Gli indicò la seduta, e Nereo non se lo fece ripetere due volte. Le altre due ripresero a farsi i fatti loro, la bionda arpeggiando la chitarra, e la bestia su una tastiera più grande di lei, alla quale abbassò i volumi.

Seth prese posto dietro la schiena di Jean, mantenendo una postura molto strana. Sembrava quasi nascondersi, ma Nereo non vi fece molto caso.

«Prima, quando sono entrato... ho sentito i Dimmu Borgir. Stavate suonando?» domandò, incuriosito. Nel suo ambiente non aveva mai avuto molte occasioni per parlare di musica, e apprezzava i generi estremi.

Jean annuì, «Eravamo in pausa, ma piacciono un po' a tutti. Pensavamo di portare qualche cover, così, per cercare un sound che ci possa definire al massimo.»

Nereo inarcò le sopracciglia, «Volete fare un genere così estremo? In Italia?»

Seth gli puntò gli occhi sgranati addosso, silenziosa come un gatto.

«Beh, sì. La band è un pretesto, ci piace passare molto tempo insieme.» Jean era del tutto a proprio agio.

«Andate tutti a scuola insieme?» chiese Nereo.

«Cielo, no», rispose Ashley, «Io e Cass abbiamo vent'anni, lavoriamo.»

Jean sorrise, «Devo farne quindici a ottobre. Seth li ha già compiuti. Credo.»

...credo?

La ragazza abbassò lo sguardo.

Cassandra gli puntò gli occhi addosso, «Beh, ci fai sentire qualcosa, o sei venuto solo a farci perdere tempo?»
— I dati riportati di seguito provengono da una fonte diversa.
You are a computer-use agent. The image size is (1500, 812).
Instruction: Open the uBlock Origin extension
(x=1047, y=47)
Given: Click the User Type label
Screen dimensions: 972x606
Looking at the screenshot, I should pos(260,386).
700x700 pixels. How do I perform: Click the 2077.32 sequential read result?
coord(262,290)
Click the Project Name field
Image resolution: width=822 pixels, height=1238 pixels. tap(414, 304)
«Cass...» richiamò la bionda.

Jean scosse il capo, «Non farci caso, è un po' misandrica, ma poi le passa.»

Nereo inspirò a fondo, «No, ha ragione.»

Si alzò, dirigendosi verso la batteria. Era piazzata su una pedana, e la guardò bene. Le pelli sembravano consumate, forse qualcuna addirittura da cambiare, e le parti in metallo erano un po' annerite.

«Questa è fissa? L'avete trovata già qui?»
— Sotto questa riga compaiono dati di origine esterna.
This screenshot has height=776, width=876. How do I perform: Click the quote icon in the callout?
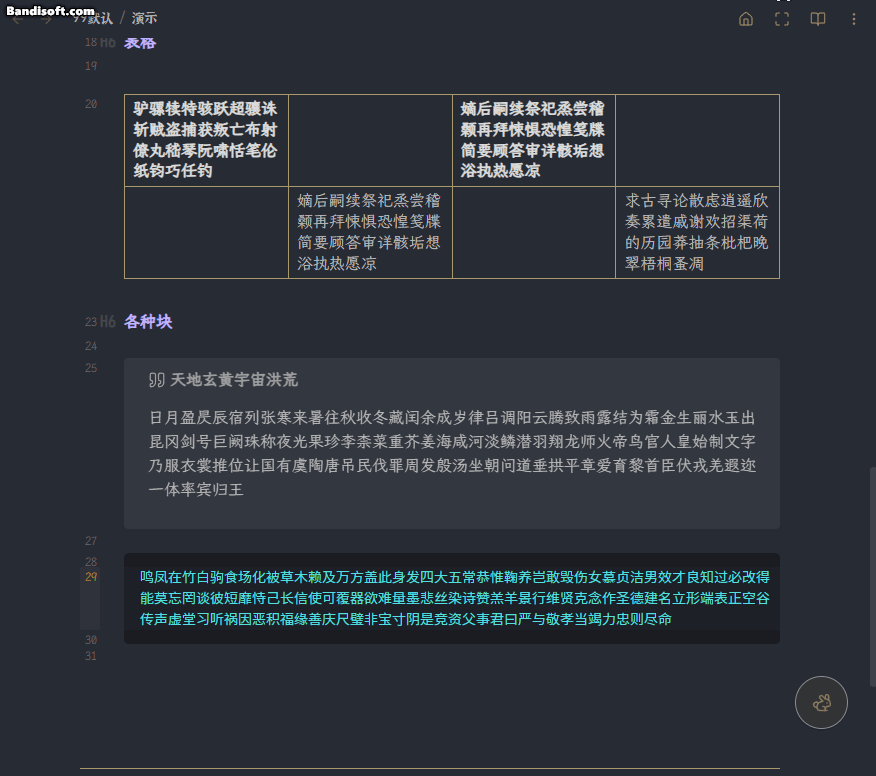pyautogui.click(x=156, y=380)
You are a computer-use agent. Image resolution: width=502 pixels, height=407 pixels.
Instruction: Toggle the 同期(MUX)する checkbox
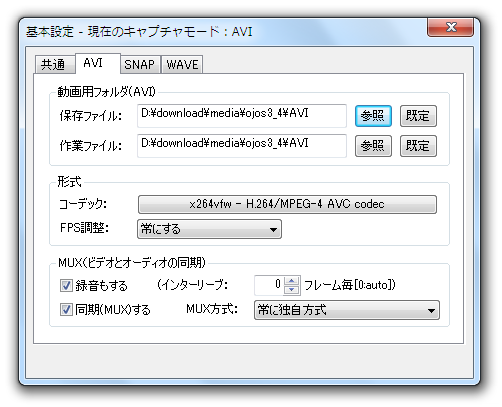click(x=66, y=310)
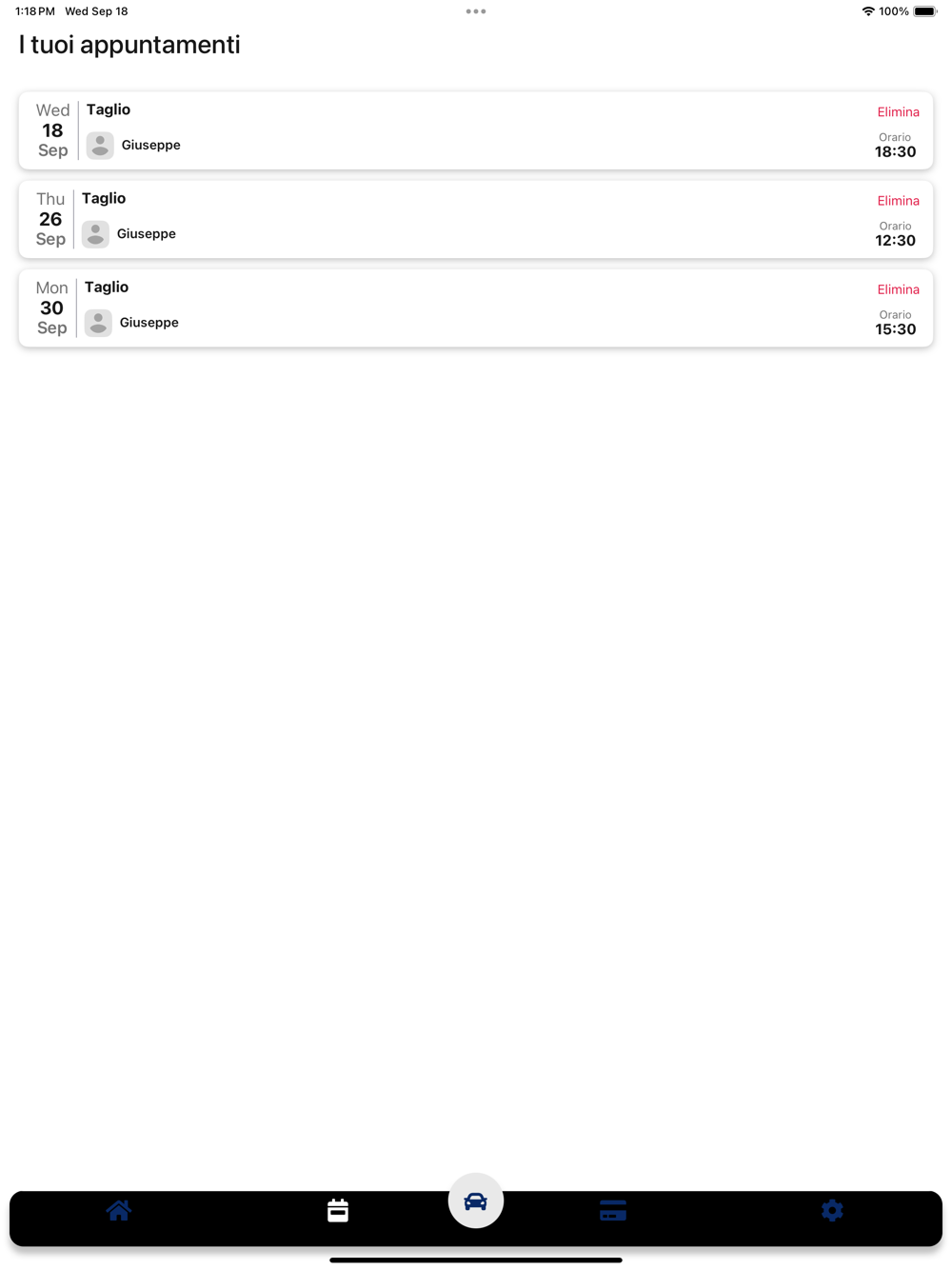Select the Taglio title on Thu 26 Sep

tap(104, 198)
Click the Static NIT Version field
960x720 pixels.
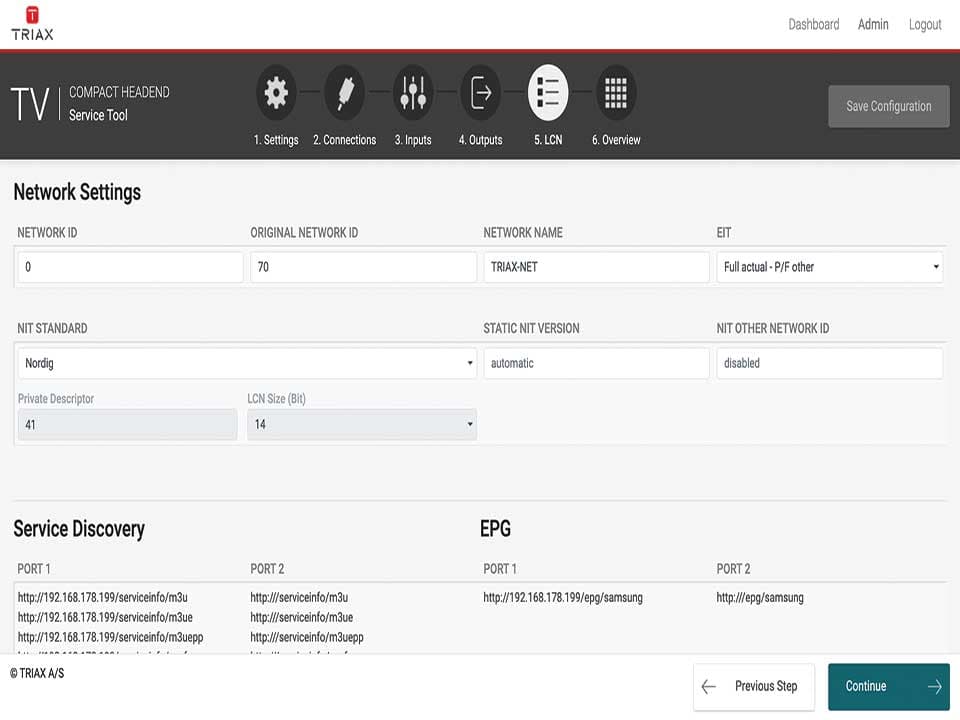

Ashley annuì in silenzio, e il ragazzo prese posto. Batté una volta su ogni tamburo, per saggiarne il suono, e poi partì.

Jean gettò uno sguardo ad Ashley, che ricambiò. Guardò poi Cass, che sembrava studiare Nereo a braccia conserte, strette in una morsa.

Seth rimase a fissarlo estasiata, ma Nereo se ne rese conto solo quando terminò.

Gli pesava quel silenzio.

«Ok», Jean avanzò, «vogliamo provare qualcosa insieme? Così, per vedere se ce la intendiamo.»

Nereo sarebbe andato via anche subito, lontano da quei tipi strambi, ma l'idea di suonare lo allettava. Ormai si era scaldato, una piccola jam poteva anche permettersela. Poi non li avrebbe mai più rivisti.

Scrollò le spalle, «Cosa volete fare?»

Seth alzò la mano, «Scelgo io, scelgo io!»

«Ti dispiace se facciamo divertire la pupa?» Jean lo chiese con un sorriso così ammaliante che Nereo non poté rifiutare.

«Bene, bene», la ragazza batté le mani una volta, «Domination

«La conosci?» domandò Ashley.

Cass si staccò dalla tastiera, prendendo posto vicino a Seth.

«Certo», Nereo aggrottò le sopracciglia.

«Dacci il tempo.»

Batté le bacchette in aria quattro volte, e alla quinta partirono. Quasi perse un tempo quando Jean iniziò a intonare il pezzo, e si sentì trascinare in un vortice come mai gli era successo prima di quel momento.

La voce di questo ragazzino, è... pazzesca.

Voltò gli occhi verso Ashley, che plettrava fredda sulla chitarra, come se stesse eseguendo un semplice solfeggio. Steccò solo una volta.

Non arrivarono nemmeno al solo, e rimase incatenato agli occhi di Jean quando questi si voltò a guardarlo.

«Dite un po'», disse poggiandosi al rullante, «suonate questa roba qui?»

«Dipende dal pezzo, ci adattiamo», rispose la bionda, piegandosi sulla pedaliera.

«E avete già scritto roba vostra?»

«Ci trovi su Instagram», Jean sorrise, sicuro di sé. Era sicuro di aver fatto una buona impressione, gli si leggeva in faccia.

Nereo ricambiò il sorriso, e gettò uno sguardo all'orologio.

«Cazzo, devo rientrare.»

Tutti lo scrutarono, «Così di corsa?»

I suoi occhi volarono su Seth, e notò solo in quel momento l'anomalia del suo volto. Una profonda cicatrice le sfregiava la parte sinistra del viso, proseguendo dall'angolo della bocca fino allo zigomo. Sulla pelle ustionata, i segni dei punti di sutura. Gli ricordò il Joker.

«Sì, domani devo lavorare», rispose.

Si avviò alla porta.

«Ehi», si bloccò al richiamo di Jean, «cerca Bloodshed su Instagram. Ci trovi lì.»

Li guardò uno a uno, e annuì. Nemmeno li salutò mentre si avviava per le scale.

Era certo che li avrebbe rivisti molto presto.